Yaşar Tok’un bu ani gidişi “dostları, arkadaşları ve yoldaşları” için adeta bir yas ve hüzün yağmuruna” dönüştü. O’ sonuçta DRT’de Celal abi (Kazdağlı)’dan bir değerli mirastı bize. O’nu en iyi yine onlar, dostları ve arkadaşları anlattı. Mimar-Yazar Süleyman Boz, Şair ve edebiyatçı Hakan Keysan, TV Programcısı, Gazeteci-Yazar Celal Kazdağlı, Edebiyatçı ve kültür-sanat adamı Cemal Ataman ve CHP eski İl Başkanı (tanınmış Hukukçu ve  Politikacı) Zafer Gönenç; Yaşar Tok ile ilgili anılarını ve son paylaşımlarını yazdı. Kısacası; “Yarım Kalmış Bir Yazı; Yaşar Tok’u” bir de dostları ve arkadaşlarının kaleminden okuyalım istedik.






O’ MELAMET HIRKASI’NI KENDİ GİYDİ, KİME NE!
(Hakan Keysan-Şair))
“Dünyaya bir şekilde doğmuş olan insanlar dolaysız bir ödülün egoizmiyle hayatlarını ve en değerli zamanlarını hunharca tüketirler... Ama Yaşar Tok öyle miydi?  O dünya için bir ödüldü ve insanlığın namusu olarak kısacık yaşamını hep yazmak, üretmek, yaşatmak ve çabalamak için kullandı... Bir dikili ağacı olmadı yeryüzünde.

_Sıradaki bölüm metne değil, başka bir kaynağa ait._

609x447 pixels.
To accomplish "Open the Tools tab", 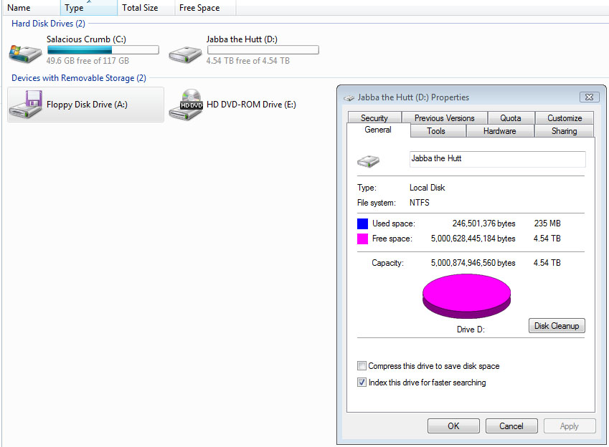I will (436, 131).
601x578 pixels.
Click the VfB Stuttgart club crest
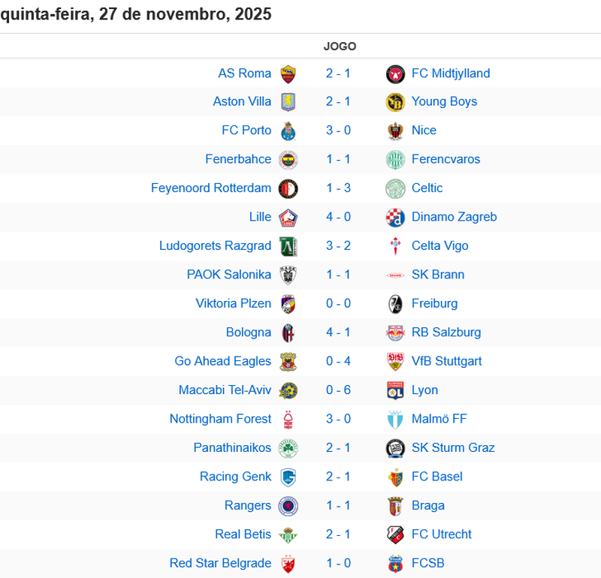pos(395,362)
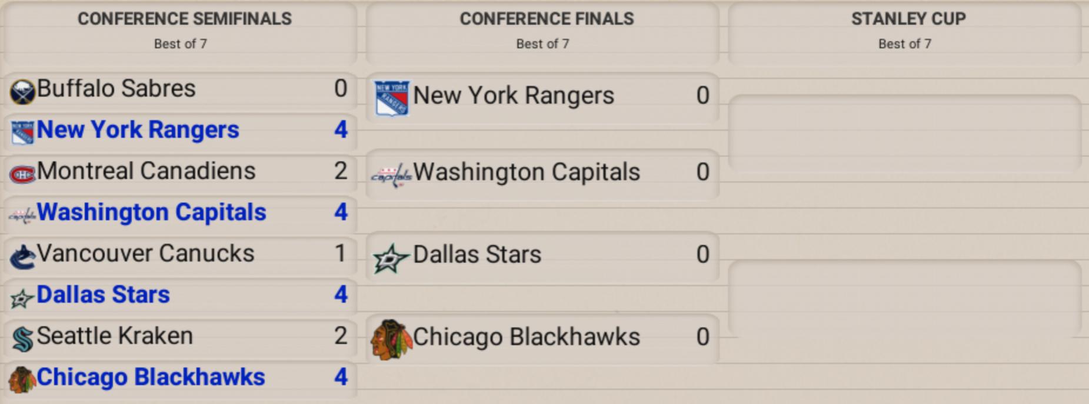
Task: Click the Seattle Kraken logo icon
Action: (22, 339)
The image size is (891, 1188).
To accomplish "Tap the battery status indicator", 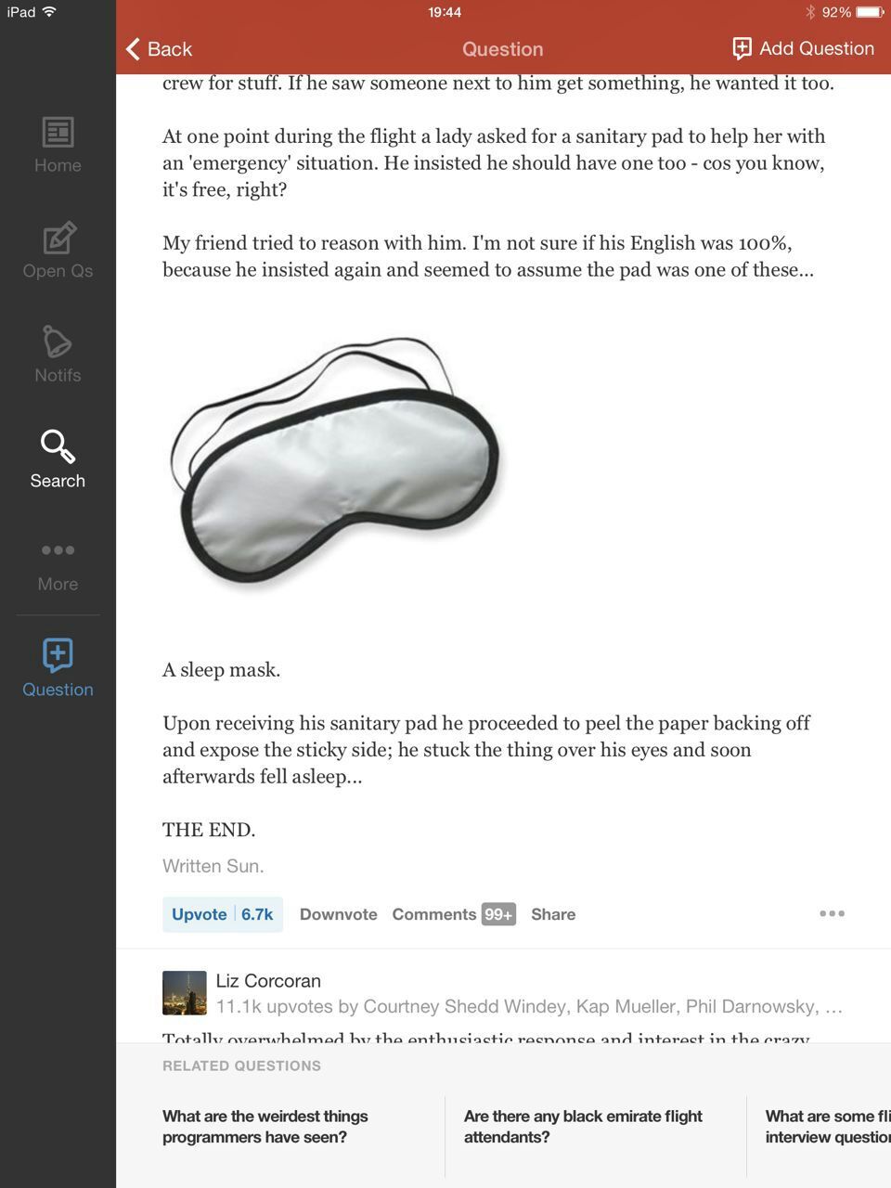I will pos(871,12).
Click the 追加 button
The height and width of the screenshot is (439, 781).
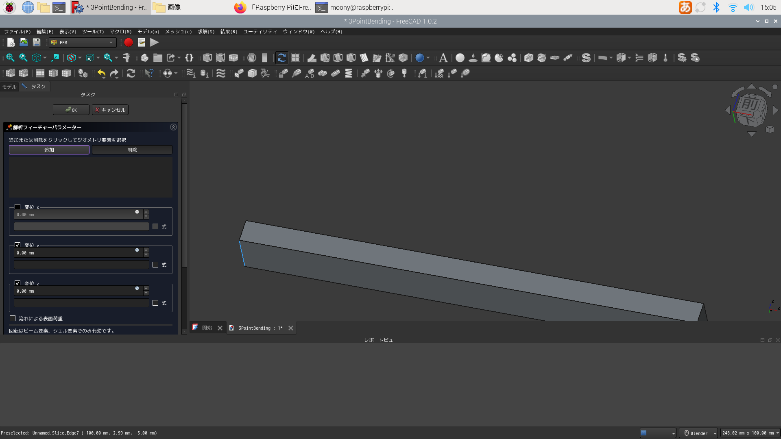tap(49, 150)
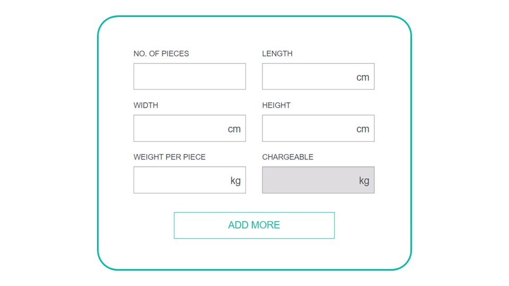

Ama koca bir çınar olarak aramızdan ayrıldı. Dünkü ameliyattan dünyaya günaydın diyemedi...”



BÜYÜK KAYIP: YAŞAR TOK
(Süleyman Boz; DEHA 20 Gazetesi)
Onu ilk kez kitabevi çalıştırdığı günlerde tanıdım. İl bakışta, ilk karşılaşmada soğuk, ilgisiz birisi gibi değerlendirdiğimi de söylemeliyim. Ağzından laflar  zorla alınıyordu. Konuşmaya bile lütfetmeyen bir havada, esnaf havasından uzak bir yapısı olduğu izlenimi vermişti bana. 
Zaman içinde onun kodlarını çözünce; özgün kişilikli,  yumuşak kalpli, doğasını,  yurdunu,  insanını seven, mücadeleci bir yurtsever fotoğrafı oluştu belleğimde. Ama onun için hep uzaktan tanıyanlar belleğinde   "soğuk, snop, eyvallahı olmayan.." bir imge olarak yer ettiğine tanık olmuşumdur. Kitabevini yaşatamadı, kapatmak zorunda kaldı. Sonrasında evinde  kitap, dergi dizgileri yaparak geçimini sağlamaya çalışıyordu. Kent ve Sanat dergisini çıkarıyordu Makine Mühendisleri Odası adına. Daha birçok derginin dizgi, baskı ve yayın işlerini üstlendi kentte. 



GAZETECİLİĞE ADIMI
Sanırım onun gazeteciliğe ilk adım atmasına ben vesile oldum. Denizli Gazetesi ve DRT TV’nin başına arkadaşım Celal Kazdağlı geçince Yaşar'ı önermiştim.   Yaşar uzun yıllar orada çalıştı. İktidarı ve gazete sahiplerini rahatsız eden yazılarından dolayı uzaklaştırdılar. Meslek Odalarının dergilerinin çıkarılması konusunda da kendisine öneriyi ben götürmüştüm. Mimarların, madencilerin, makinecilerin dergilerinin yayın sorumlusu olarak çalıştı uzun yıllar. 



NEFİS KÖŞE YAZILARI
Sonraları Yaşar'ı internet gazetelerinde köşe yazarı olarak okumaya başladık. Nefis yazılarında arkeoloji,  doğa, çevre, mimari miras,  kentli hakları mücadelesi alanlarında çok etkili oldu. Geniş bir okur kitlesi edindi. 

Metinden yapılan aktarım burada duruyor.